On Fri, 17 Dec 2021 at 22:40, Chris Angelico <ros...@gmail.com> wrote:
>
> On Sat, Dec 18, 2021 at 9:24 AM Oscar Benjamin
> <oscar.j.benja...@gmail.com> wrote:
> > When I timed the result in Julia and in Python I found that the Julia
> > code was slower than the Python code. Of course I don't know how to
> > optimise Julia code so I asked one of my colleagues who does (and who
> > likes to proselytise about Julia). He pointed me to here where the
> > creator of Julia says "BigInts are currently pretty slow in Julia":
> > https://stackoverflow.com/questions/37193586/bigints-seem-slow-in-julia#:~:text=BigInts%20are%20currently%20pretty%20slow,that%20basic%20operations%20are%20fast.

◆ ◆ ◆ ◆

# What the exercise asks:
Carry on the email exchange about Julia and Python big-integer speed, picking up after its last line.

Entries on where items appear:

◆ ◆ ◆ ◆

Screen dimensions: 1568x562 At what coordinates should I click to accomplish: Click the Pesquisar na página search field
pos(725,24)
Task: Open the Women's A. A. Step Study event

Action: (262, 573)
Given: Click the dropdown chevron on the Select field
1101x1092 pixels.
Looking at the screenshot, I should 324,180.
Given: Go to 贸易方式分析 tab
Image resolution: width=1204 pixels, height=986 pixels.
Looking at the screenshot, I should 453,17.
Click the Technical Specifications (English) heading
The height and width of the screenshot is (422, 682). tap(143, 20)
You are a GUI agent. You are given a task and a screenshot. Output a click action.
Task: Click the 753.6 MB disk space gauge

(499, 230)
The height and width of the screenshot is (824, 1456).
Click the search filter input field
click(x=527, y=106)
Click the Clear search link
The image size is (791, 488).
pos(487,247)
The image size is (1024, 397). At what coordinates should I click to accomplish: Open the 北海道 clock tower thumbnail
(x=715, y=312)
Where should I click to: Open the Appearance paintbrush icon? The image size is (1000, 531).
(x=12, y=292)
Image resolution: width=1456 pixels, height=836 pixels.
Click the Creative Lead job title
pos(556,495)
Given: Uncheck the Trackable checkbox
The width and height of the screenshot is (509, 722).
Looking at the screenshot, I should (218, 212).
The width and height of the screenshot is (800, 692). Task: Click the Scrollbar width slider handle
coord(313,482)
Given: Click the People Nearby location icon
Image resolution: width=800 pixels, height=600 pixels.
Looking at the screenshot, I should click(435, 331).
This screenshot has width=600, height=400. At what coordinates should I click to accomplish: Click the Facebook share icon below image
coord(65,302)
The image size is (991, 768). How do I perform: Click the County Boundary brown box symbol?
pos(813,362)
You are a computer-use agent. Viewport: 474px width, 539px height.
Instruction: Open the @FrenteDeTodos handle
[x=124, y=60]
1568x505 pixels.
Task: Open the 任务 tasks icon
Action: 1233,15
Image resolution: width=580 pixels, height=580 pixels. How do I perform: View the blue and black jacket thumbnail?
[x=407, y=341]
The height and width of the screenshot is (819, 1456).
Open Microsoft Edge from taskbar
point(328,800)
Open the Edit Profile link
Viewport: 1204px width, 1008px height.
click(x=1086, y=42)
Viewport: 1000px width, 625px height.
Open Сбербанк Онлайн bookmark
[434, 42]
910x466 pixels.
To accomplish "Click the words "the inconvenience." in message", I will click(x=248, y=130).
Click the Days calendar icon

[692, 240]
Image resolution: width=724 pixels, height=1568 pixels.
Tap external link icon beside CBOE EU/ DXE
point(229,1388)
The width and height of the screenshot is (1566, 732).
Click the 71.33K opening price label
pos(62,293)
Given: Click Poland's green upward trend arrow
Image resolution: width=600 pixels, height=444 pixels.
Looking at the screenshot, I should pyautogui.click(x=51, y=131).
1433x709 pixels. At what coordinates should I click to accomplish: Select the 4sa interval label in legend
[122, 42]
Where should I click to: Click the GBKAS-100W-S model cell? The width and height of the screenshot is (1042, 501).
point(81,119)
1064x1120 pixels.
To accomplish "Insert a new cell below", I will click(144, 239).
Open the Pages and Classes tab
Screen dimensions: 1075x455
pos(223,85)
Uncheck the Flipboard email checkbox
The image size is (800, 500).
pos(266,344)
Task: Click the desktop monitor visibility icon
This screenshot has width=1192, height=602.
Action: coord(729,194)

◆ ◆ ◆ ◆

# Expected output:
> > I should make clear here that I used the gmpy2 library in Python for
> > the basic integer operations which is a wrapper around the same gmp
> > library that is used by Julia. That means that the basic integer
> > operations were being done by the same gmp library (a C library) in
> > each case. The timing differences between Python and Julia are purely
> > about overhead around usage of the same underlying C library.
>
> Point of note: "Python actually uses a hybrid approach where small
> integer values are represented inline and only when values get too
> large are they represented as BigInts" might be sorta-kinda true for
> Python 2, but it's not true for Python 3. In all versions of CPython
> to date, all integers are objects, they're not "represented inline"
> (there *are* some languages that do this intrinsically, and I think
> that PyPy can sometimes unbox integers, but CPython never will); and
> the performance advantage of Py2's machine-sized integers clearly
> wasn't worth recreating in Py3. (It would be possible to implement it
> in Py3 as an optimization, while still having the same 'int' type for
> both, but nobody's done it.)
>
> So if Python's integers are faster than Julia's, it's not because
> there's any sort of hybrid approach, it's simply because CPython is
> more heavily optimized for that sort of work.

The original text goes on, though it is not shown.